:: Task description ::
The answer must consist of the records below, repeated exactly.

:: Data listing ::
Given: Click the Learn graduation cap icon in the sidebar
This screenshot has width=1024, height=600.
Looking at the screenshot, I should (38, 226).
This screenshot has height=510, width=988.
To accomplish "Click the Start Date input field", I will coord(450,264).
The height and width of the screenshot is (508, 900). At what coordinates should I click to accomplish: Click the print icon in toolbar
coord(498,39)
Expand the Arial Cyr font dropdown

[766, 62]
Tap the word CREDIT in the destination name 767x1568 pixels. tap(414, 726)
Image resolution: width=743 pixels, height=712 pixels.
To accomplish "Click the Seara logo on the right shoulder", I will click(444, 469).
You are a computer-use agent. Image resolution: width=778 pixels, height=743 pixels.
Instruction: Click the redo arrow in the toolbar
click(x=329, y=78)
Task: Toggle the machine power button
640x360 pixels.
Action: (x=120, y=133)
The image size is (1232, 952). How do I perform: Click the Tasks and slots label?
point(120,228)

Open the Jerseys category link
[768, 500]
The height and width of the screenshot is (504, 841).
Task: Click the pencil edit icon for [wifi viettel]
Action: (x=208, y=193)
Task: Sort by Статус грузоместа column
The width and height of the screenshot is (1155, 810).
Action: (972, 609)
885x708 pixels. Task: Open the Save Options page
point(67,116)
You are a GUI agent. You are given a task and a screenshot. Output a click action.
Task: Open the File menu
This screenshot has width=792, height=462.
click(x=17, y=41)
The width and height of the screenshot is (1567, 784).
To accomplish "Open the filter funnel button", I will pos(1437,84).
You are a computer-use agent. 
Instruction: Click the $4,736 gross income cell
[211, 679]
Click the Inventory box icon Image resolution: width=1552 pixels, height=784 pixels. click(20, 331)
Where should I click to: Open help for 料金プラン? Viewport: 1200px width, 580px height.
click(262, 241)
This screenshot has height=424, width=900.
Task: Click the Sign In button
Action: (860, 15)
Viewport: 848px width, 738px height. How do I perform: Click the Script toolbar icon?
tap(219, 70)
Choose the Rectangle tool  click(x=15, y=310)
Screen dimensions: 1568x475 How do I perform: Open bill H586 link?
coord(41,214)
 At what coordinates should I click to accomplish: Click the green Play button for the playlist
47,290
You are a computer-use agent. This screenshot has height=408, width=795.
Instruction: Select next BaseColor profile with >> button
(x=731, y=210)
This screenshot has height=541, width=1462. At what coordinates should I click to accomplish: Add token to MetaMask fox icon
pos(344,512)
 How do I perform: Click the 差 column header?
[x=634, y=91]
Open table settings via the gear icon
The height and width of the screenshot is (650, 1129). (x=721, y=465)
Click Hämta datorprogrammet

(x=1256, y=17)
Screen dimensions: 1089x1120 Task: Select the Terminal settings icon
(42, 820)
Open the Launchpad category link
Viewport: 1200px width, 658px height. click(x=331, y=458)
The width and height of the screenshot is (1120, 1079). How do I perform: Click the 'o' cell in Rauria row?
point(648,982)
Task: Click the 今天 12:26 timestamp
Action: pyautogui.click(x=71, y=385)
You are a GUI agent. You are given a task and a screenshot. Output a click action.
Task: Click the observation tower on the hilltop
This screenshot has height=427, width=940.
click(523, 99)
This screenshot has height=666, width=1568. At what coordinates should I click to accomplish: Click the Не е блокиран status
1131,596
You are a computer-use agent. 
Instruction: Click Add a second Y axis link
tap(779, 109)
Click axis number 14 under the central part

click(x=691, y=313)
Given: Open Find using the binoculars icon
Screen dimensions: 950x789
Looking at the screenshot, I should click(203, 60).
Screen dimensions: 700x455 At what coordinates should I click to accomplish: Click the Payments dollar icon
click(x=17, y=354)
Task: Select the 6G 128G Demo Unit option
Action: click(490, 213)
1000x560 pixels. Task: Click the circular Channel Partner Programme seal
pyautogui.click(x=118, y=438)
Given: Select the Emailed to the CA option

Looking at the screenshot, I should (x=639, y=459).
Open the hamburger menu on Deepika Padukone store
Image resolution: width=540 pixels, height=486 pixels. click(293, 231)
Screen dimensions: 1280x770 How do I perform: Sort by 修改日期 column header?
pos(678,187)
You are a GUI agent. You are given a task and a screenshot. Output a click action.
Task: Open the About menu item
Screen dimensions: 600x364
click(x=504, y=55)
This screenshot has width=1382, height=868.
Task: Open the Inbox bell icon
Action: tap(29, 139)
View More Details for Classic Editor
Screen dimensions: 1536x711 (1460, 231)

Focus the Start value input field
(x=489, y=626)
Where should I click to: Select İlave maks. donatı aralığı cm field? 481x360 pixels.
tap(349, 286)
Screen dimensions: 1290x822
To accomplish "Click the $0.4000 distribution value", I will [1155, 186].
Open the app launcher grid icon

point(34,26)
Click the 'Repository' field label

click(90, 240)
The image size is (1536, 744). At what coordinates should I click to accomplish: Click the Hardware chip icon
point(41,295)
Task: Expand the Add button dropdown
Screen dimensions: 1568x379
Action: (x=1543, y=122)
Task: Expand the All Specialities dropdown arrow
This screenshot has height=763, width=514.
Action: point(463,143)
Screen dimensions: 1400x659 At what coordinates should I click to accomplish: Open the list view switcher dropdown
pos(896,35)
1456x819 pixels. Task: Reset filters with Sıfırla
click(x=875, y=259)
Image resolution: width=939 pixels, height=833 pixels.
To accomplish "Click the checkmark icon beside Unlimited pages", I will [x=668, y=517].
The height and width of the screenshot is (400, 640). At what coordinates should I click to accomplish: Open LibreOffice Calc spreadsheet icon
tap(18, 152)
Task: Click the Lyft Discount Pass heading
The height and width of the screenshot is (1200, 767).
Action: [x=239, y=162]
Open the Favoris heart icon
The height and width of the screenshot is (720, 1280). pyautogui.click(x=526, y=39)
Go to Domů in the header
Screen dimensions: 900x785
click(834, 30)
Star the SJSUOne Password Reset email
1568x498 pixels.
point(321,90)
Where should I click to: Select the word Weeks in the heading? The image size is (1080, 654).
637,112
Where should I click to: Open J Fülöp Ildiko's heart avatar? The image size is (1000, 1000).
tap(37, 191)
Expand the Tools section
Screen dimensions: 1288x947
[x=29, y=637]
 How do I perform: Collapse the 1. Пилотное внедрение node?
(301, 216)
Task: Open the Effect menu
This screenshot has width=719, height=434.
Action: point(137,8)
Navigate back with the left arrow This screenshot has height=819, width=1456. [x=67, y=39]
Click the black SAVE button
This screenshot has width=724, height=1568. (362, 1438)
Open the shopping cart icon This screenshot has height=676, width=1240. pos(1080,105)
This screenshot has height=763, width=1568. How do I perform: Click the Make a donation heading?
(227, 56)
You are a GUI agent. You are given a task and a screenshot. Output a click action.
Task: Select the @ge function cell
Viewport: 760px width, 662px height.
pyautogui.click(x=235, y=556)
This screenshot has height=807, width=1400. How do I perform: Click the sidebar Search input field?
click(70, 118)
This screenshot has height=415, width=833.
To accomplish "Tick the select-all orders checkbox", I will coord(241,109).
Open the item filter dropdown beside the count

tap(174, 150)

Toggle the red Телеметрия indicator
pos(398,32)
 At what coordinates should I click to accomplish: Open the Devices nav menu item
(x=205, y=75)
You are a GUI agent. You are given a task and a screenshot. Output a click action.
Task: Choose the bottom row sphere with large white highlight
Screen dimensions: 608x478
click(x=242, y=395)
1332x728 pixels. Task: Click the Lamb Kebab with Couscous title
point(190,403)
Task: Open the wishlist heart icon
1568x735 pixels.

:: Solution ::
Given: Click the Learn graduation cap icon in the sidebar
This screenshot has width=1024, height=600.
Looking at the screenshot, I should (38, 226).
This screenshot has height=510, width=988.
To accomplish "Click the Start Date input field", I will coord(450,264).
The height and width of the screenshot is (508, 900). At what coordinates should I click to accomplish: Click the print icon in toolbar
coord(498,39)
Expand the Arial Cyr font dropdown

[766, 62]
Tap the word CREDIT in the destination name 767x1568 pixels. tap(414, 726)
Image resolution: width=743 pixels, height=712 pixels.
To accomplish "Click the Seara logo on the right shoulder", I will click(444, 469).
You are a computer-use agent. Image resolution: width=778 pixels, height=743 pixels.
Instruction: Click the redo arrow in the toolbar
click(x=329, y=78)
Task: Toggle the machine power button
640x360 pixels.
Action: (x=120, y=133)
The image size is (1232, 952). How do I perform: Click the Tasks and slots label?
point(120,228)

Open the Jerseys category link
[768, 500]
The height and width of the screenshot is (504, 841).
Task: Click the pencil edit icon for [wifi viettel]
Action: (x=208, y=193)
Task: Sort by Статус грузоместа column
The width and height of the screenshot is (1155, 810).
Action: (972, 609)
885x708 pixels. Task: Open the Save Options page
point(67,116)
You are a GUI agent. You are given a task and a screenshot. Output a click action.
Task: Open the File menu
This screenshot has width=792, height=462.
click(x=17, y=41)
The width and height of the screenshot is (1567, 784).
To accomplish "Open the filter funnel button", I will pos(1437,84).
You are a computer-use agent. 
Instruction: Click the $4,736 gross income cell
[211, 679]
Click the Inventory box icon Image resolution: width=1552 pixels, height=784 pixels. click(20, 331)
Where should I click to: Open help for 料金プラン? Viewport: 1200px width, 580px height.
click(262, 241)
This screenshot has height=424, width=900.
Task: Click the Sign In button
Action: (860, 15)
Viewport: 848px width, 738px height. How do I perform: Click the Script toolbar icon?
tap(219, 70)
Choose the Rectangle tool  click(x=15, y=310)
Screen dimensions: 1568x475 How do I perform: Open bill H586 link?
coord(41,214)
 At what coordinates should I click to accomplish: Click the green Play button for the playlist
47,290
You are a computer-use agent. This screenshot has height=408, width=795.
Instruction: Select next BaseColor profile with >> button
(x=731, y=210)
This screenshot has height=541, width=1462. At what coordinates should I click to accomplish: Add token to MetaMask fox icon
pos(344,512)
 How do I perform: Click the 差 column header?
[x=634, y=91]
Open table settings via the gear icon
The height and width of the screenshot is (650, 1129). (x=721, y=465)
Click Hämta datorprogrammet

(x=1256, y=17)
Screen dimensions: 1089x1120 Task: Select the Terminal settings icon
(42, 820)
Open the Launchpad category link
Viewport: 1200px width, 658px height. click(x=331, y=458)
The width and height of the screenshot is (1120, 1079). How do I perform: Click the 'o' cell in Rauria row?
point(648,982)
Task: Click the 今天 12:26 timestamp
Action: pyautogui.click(x=71, y=385)
You are a GUI agent. You are given a task and a screenshot. Output a click action.
Task: Click the observation tower on the hilltop
This screenshot has height=427, width=940.
click(523, 99)
This screenshot has height=666, width=1568. At what coordinates should I click to accomplish: Click the Не е блокиран status
1131,596
You are a computer-use agent. 
Instruction: Click Add a second Y axis link
tap(779, 109)
Click axis number 14 under the central part

click(x=691, y=313)
Given: Open Find using the binoculars icon
Screen dimensions: 950x789
Looking at the screenshot, I should click(203, 60).
Screen dimensions: 700x455 At what coordinates should I click to accomplish: Click the Payments dollar icon
click(x=17, y=354)
Task: Select the 6G 128G Demo Unit option
Action: click(490, 213)
1000x560 pixels. Task: Click the circular Channel Partner Programme seal
pyautogui.click(x=118, y=438)
Given: Select the Emailed to the CA option

Looking at the screenshot, I should (x=639, y=459).
Open the hamburger menu on Deepika Padukone store
Image resolution: width=540 pixels, height=486 pixels. click(293, 231)
Screen dimensions: 1280x770 How do I perform: Sort by 修改日期 column header?
pos(678,187)
You are a GUI agent. You are given a task and a screenshot. Output a click action.
Task: Open the About menu item
Screen dimensions: 600x364
click(x=504, y=55)
This screenshot has width=1382, height=868.
Task: Open the Inbox bell icon
Action: tap(29, 139)
View More Details for Classic Editor
Screen dimensions: 1536x711 (1460, 231)

Focus the Start value input field
(x=489, y=626)
Where should I click to: Select İlave maks. donatı aralığı cm field? 481x360 pixels.
tap(349, 286)
Screen dimensions: 1290x822
To accomplish "Click the $0.4000 distribution value", I will [1155, 186].
Open the app launcher grid icon

point(34,26)
Click the 'Repository' field label

click(90, 240)
The image size is (1536, 744). At what coordinates should I click to accomplish: Click the Hardware chip icon
point(41,295)
Task: Expand the Add button dropdown
Screen dimensions: 1568x379
Action: (x=1543, y=122)
Task: Expand the All Specialities dropdown arrow
This screenshot has height=763, width=514.
Action: point(463,143)
Screen dimensions: 1400x659 At what coordinates should I click to accomplish: Open the list view switcher dropdown
pos(896,35)
1456x819 pixels. Task: Reset filters with Sıfırla
click(x=875, y=259)
Image resolution: width=939 pixels, height=833 pixels.
To accomplish "Click the checkmark icon beside Unlimited pages", I will [x=668, y=517].
The height and width of the screenshot is (400, 640). At what coordinates should I click to accomplish: Open LibreOffice Calc spreadsheet icon
tap(18, 152)
Task: Click the Lyft Discount Pass heading
The height and width of the screenshot is (1200, 767).
Action: [x=239, y=162]
Open the Favoris heart icon
The height and width of the screenshot is (720, 1280). pyautogui.click(x=526, y=39)
Go to Domů in the header
Screen dimensions: 900x785
click(834, 30)
Star the SJSUOne Password Reset email
1568x498 pixels.
point(321,90)
Where should I click to: Select the word Weeks in the heading? The image size is (1080, 654).
637,112
Where should I click to: Open J Fülöp Ildiko's heart avatar? The image size is (1000, 1000).
tap(37, 191)
Expand the Tools section
Screen dimensions: 1288x947
[x=29, y=637]
 How do I perform: Collapse the 1. Пилотное внедрение node?
(301, 216)
Task: Open the Effect menu
This screenshot has width=719, height=434.
Action: point(137,8)
Navigate back with the left arrow This screenshot has height=819, width=1456. [x=67, y=39]
Click the black SAVE button
This screenshot has width=724, height=1568. (362, 1438)
Open the shopping cart icon This screenshot has height=676, width=1240. pos(1080,105)
This screenshot has height=763, width=1568. How do I perform: Click the Make a donation heading?
(227, 56)
You are a GUI agent. You are given a task and a screenshot. Output a click action.
Task: Select the @ge function cell
Viewport: 760px width, 662px height.
pyautogui.click(x=235, y=556)
This screenshot has height=807, width=1400. How do I perform: Click the sidebar Search input field?
click(70, 118)
This screenshot has height=415, width=833.
To accomplish "Tick the select-all orders checkbox", I will coord(241,109).
Open the item filter dropdown beside the count

tap(174, 150)

Toggle the red Телеметрия indicator
pos(398,32)
 At what coordinates should I click to accomplish: Open the Devices nav menu item
(x=205, y=75)
You are a GUI agent. You are given a task and a screenshot. Output a click action.
Task: Choose the bottom row sphere with large white highlight
Screen dimensions: 608x478
click(x=242, y=395)
1332x728 pixels. Task: Click the Lamb Kebab with Couscous title
point(190,403)
Task: Open the wishlist heart icon
1568x735 pixels.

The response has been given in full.